[Aim of the exercise] Copy the lines below exactly, starting at the one with "This screenshot has height=183, width=365." and ending at the one with "The width and height of the screenshot is (615, 353).", and leave out any picture.

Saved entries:
+--

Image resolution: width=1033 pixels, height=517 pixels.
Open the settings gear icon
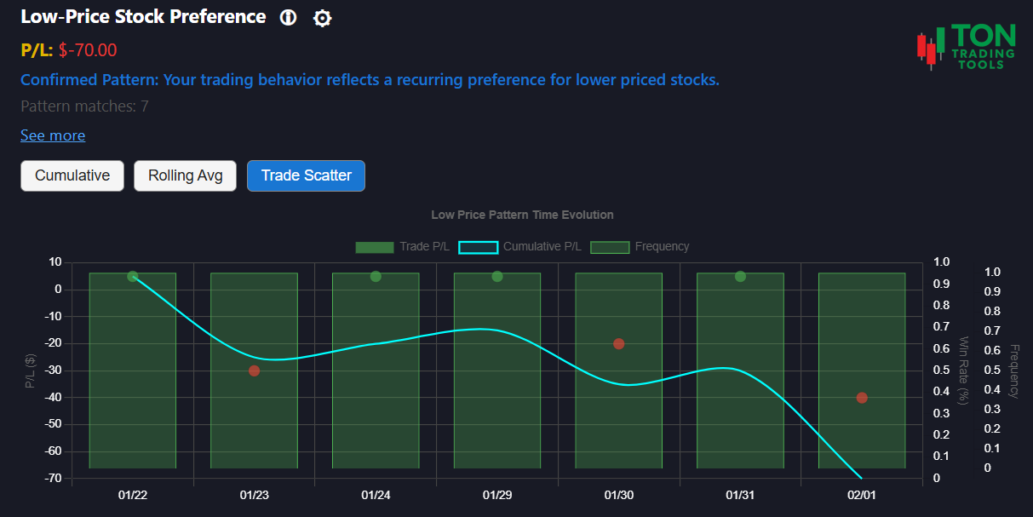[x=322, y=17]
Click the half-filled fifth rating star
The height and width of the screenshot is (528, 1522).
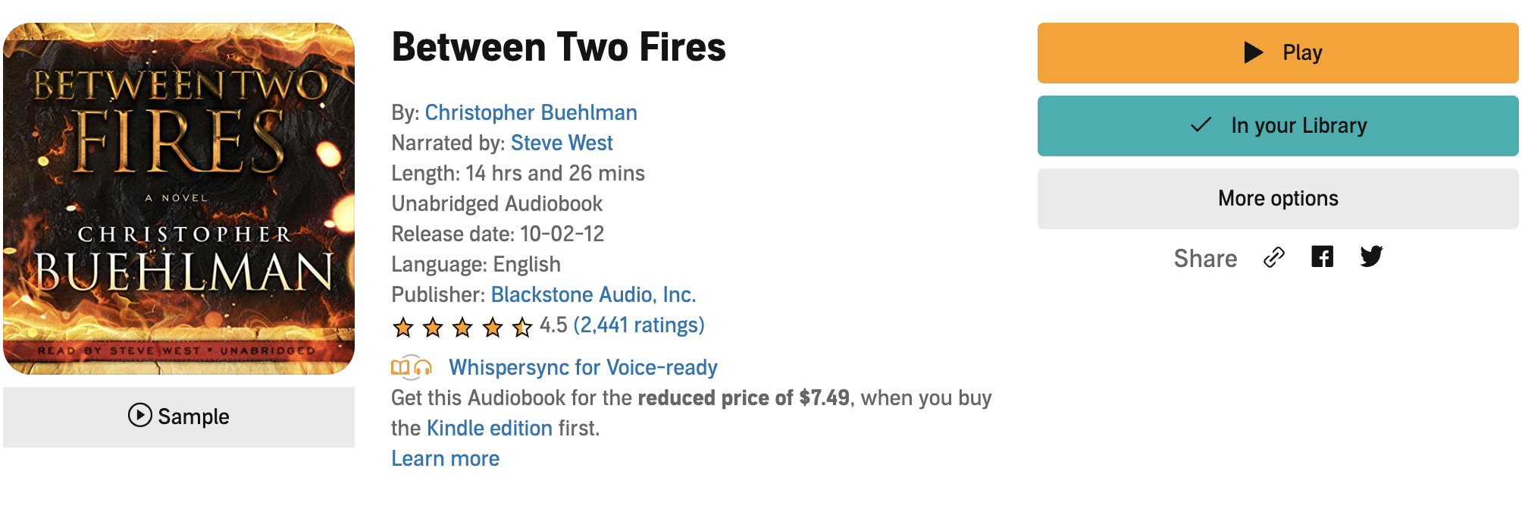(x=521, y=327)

+--

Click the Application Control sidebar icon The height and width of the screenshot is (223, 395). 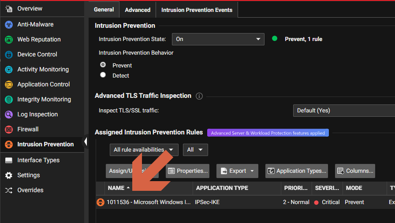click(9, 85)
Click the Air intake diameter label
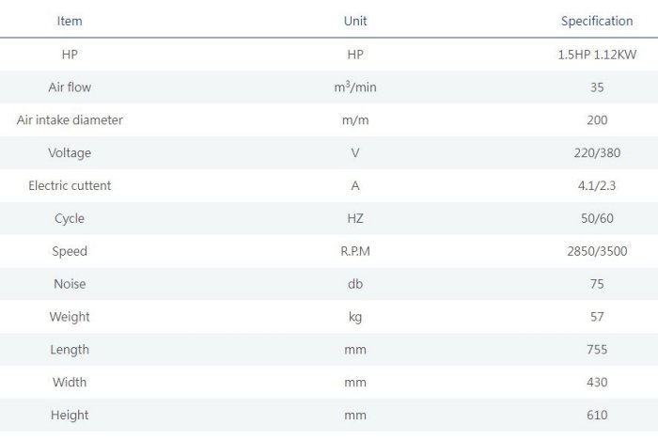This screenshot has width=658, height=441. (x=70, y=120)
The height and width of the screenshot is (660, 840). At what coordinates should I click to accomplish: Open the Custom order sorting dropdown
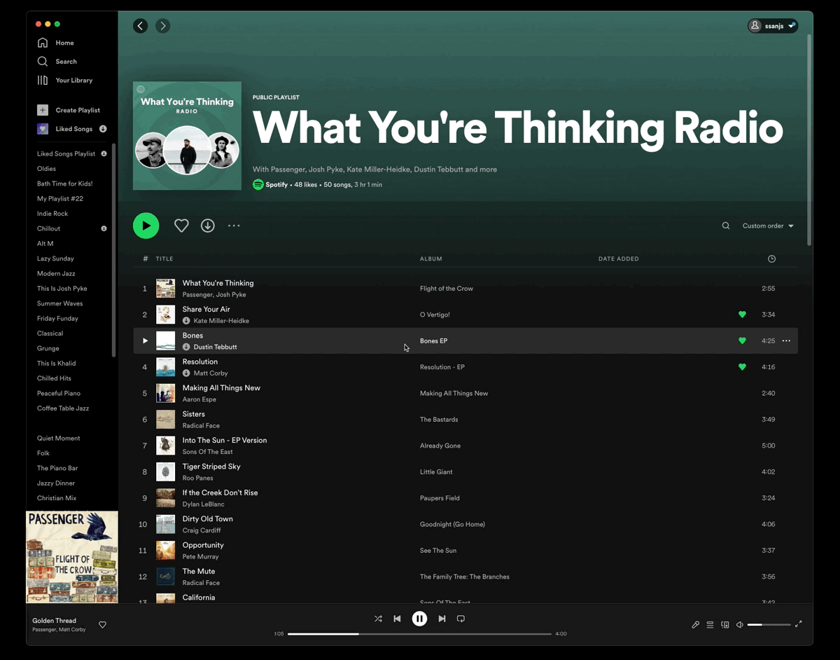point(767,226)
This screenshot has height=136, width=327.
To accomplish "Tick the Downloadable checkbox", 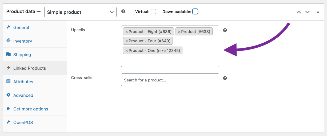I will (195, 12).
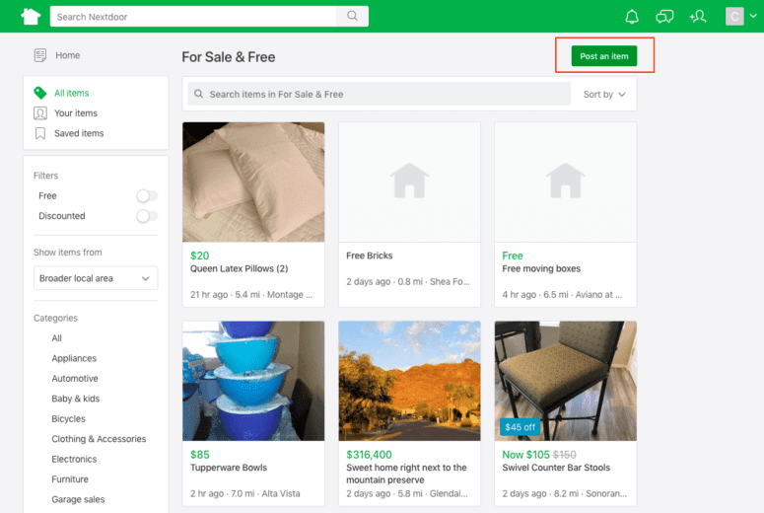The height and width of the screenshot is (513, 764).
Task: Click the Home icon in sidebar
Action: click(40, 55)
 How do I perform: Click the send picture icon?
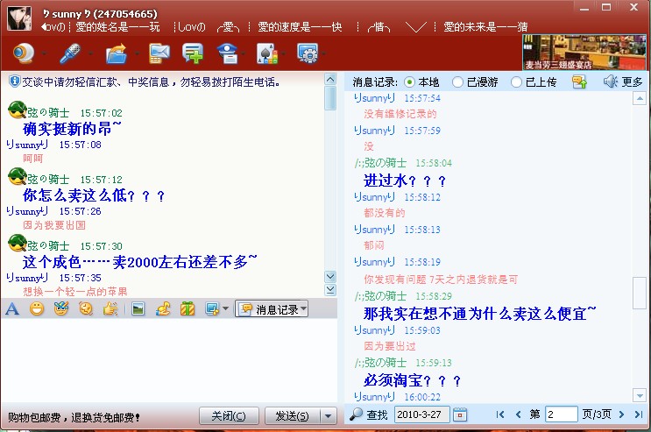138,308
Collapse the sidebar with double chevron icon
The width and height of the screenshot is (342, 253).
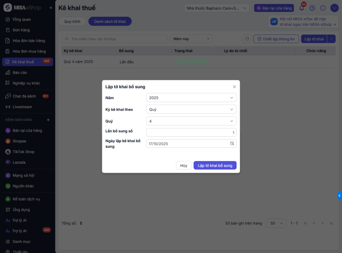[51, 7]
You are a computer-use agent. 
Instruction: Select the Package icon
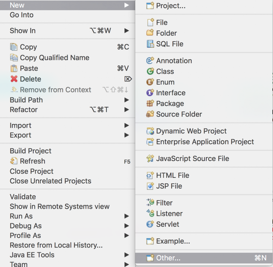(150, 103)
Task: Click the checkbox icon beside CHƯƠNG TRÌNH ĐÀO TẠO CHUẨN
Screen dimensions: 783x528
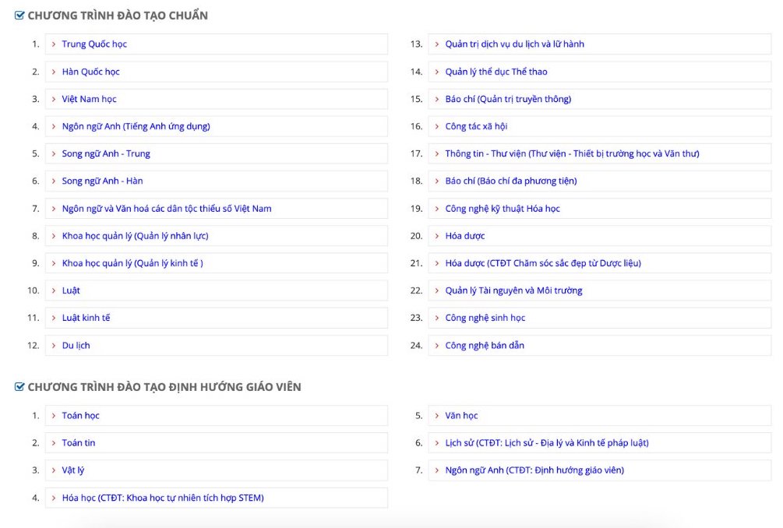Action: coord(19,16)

+--

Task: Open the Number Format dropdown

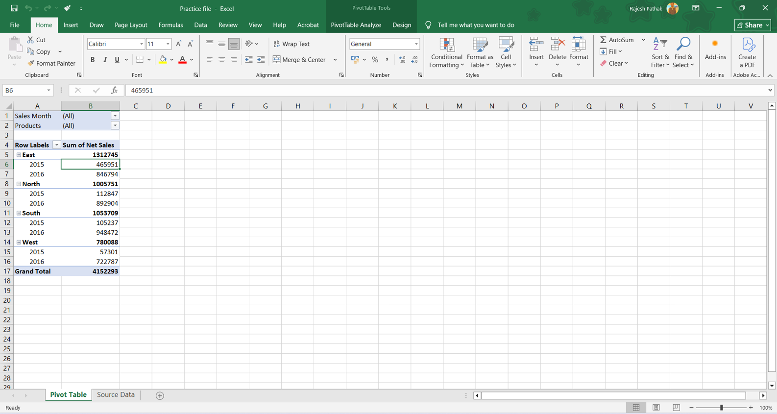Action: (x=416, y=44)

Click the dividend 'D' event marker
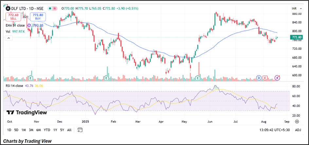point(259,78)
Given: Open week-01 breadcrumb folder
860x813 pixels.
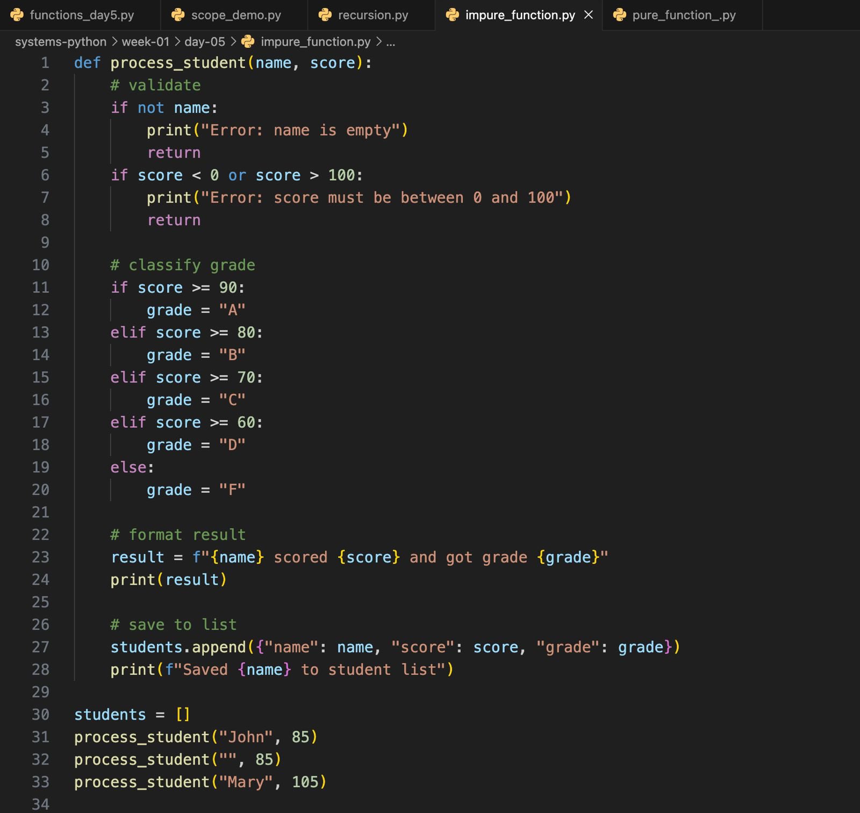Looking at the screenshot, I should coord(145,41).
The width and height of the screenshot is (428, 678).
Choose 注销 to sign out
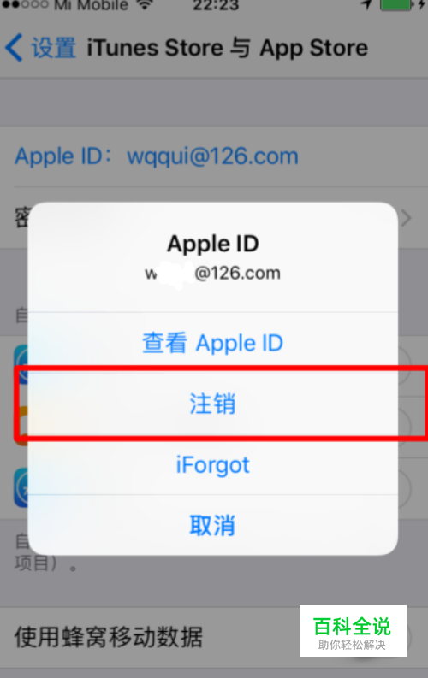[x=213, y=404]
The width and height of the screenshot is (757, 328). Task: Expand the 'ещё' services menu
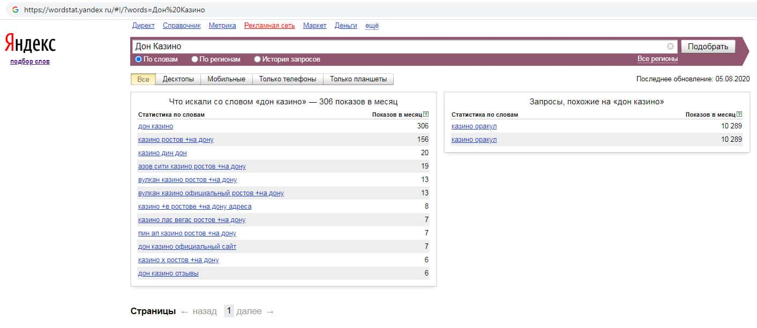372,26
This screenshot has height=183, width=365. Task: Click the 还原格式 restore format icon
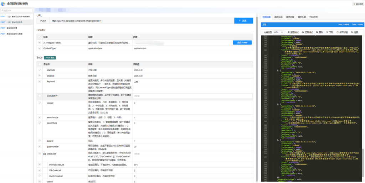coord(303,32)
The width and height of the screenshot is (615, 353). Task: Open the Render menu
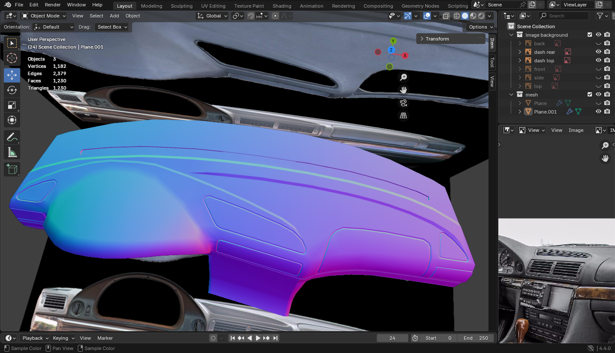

+--

[Exercise result]
This screenshot has height=183, width=365. Task: Click the 还原格式 restore format icon
coord(303,32)
The width and height of the screenshot is (615, 353). Task: Open the Render menu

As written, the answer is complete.